■ **Task to complete**: Filter the entries down to the lines containing "next", and copy those lines.

■ **Collected data**:

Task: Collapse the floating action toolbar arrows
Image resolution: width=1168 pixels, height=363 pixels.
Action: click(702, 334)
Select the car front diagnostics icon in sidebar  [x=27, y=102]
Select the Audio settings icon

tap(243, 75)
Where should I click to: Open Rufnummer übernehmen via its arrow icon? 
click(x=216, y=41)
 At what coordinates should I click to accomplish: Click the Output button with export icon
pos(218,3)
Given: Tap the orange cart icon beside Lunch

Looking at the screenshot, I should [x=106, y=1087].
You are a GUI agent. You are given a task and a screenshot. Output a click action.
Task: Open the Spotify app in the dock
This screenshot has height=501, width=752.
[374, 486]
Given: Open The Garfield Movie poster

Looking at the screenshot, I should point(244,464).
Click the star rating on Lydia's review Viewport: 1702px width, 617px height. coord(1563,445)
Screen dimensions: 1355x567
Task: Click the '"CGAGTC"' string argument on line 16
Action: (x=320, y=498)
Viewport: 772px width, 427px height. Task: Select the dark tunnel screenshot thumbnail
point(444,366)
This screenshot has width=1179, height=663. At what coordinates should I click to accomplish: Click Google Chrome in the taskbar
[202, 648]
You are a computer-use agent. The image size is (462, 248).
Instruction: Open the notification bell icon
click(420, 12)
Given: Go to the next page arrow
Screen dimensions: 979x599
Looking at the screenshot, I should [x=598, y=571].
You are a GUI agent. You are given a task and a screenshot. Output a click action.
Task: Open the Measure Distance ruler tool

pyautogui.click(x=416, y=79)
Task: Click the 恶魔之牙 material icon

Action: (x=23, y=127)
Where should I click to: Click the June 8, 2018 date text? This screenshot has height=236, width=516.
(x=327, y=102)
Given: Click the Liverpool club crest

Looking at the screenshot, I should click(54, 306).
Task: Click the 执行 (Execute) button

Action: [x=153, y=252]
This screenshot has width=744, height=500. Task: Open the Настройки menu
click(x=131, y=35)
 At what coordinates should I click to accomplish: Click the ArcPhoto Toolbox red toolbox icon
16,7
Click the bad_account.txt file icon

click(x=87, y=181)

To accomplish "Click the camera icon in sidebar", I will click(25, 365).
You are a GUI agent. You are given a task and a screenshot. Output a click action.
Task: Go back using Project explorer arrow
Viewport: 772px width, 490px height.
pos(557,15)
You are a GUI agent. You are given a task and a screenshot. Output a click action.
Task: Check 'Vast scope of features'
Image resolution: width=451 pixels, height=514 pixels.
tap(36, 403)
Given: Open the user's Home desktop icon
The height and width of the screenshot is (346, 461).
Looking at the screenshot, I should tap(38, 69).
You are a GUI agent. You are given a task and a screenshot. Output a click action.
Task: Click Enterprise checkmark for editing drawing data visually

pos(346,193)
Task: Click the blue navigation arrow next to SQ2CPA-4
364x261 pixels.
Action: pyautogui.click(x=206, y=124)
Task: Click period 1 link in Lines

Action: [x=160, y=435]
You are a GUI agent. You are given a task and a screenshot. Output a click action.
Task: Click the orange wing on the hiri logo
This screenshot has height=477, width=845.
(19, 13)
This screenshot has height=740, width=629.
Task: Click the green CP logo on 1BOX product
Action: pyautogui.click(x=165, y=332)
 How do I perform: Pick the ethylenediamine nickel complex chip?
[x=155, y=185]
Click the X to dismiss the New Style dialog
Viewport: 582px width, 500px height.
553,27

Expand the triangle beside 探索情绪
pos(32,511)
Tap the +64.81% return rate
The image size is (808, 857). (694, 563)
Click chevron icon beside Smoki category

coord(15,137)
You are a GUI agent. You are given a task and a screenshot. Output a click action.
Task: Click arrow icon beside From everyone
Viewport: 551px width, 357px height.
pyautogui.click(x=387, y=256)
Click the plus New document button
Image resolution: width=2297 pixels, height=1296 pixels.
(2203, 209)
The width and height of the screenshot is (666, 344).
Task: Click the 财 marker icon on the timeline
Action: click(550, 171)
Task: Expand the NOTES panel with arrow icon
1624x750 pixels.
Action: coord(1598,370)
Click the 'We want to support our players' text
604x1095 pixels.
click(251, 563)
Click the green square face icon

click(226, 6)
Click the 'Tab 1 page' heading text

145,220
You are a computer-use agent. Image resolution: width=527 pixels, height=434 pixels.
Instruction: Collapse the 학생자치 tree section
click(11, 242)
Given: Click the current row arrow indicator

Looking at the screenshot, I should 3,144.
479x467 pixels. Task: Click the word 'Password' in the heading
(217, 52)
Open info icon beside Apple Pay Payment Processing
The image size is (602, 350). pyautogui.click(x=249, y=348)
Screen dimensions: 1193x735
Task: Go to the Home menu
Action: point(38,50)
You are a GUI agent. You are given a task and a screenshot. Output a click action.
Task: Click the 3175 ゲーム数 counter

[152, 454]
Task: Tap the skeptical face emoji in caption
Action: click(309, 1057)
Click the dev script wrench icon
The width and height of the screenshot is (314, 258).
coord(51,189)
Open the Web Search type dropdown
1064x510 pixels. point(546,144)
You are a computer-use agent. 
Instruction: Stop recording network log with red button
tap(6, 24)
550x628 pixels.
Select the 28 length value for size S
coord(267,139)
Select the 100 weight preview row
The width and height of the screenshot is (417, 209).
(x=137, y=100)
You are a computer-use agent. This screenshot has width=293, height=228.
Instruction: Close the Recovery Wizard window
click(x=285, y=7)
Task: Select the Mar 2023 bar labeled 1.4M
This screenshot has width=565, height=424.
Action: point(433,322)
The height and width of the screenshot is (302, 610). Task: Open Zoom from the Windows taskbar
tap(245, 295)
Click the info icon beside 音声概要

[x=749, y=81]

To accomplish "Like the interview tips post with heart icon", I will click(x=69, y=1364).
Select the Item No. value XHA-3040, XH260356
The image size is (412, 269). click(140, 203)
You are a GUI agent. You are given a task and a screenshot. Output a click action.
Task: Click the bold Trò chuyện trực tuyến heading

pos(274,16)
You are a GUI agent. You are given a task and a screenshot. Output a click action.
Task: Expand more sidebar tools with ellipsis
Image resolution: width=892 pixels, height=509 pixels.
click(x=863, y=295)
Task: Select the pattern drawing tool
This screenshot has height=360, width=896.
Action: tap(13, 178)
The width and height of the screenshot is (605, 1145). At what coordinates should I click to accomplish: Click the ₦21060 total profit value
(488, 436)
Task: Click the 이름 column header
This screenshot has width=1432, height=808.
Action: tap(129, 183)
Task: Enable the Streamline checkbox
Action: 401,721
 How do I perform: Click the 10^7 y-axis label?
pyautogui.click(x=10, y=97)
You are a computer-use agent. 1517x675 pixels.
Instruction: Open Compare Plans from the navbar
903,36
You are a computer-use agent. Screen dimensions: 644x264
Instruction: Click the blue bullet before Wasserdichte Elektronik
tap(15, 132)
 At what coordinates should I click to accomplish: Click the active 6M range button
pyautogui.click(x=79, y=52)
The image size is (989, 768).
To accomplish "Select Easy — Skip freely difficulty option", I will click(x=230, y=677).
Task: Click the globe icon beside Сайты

■ **Exercise response**:
Given: Go to the next page arrow
Task: Click the blue navigation arrow next to SQ2CPA-4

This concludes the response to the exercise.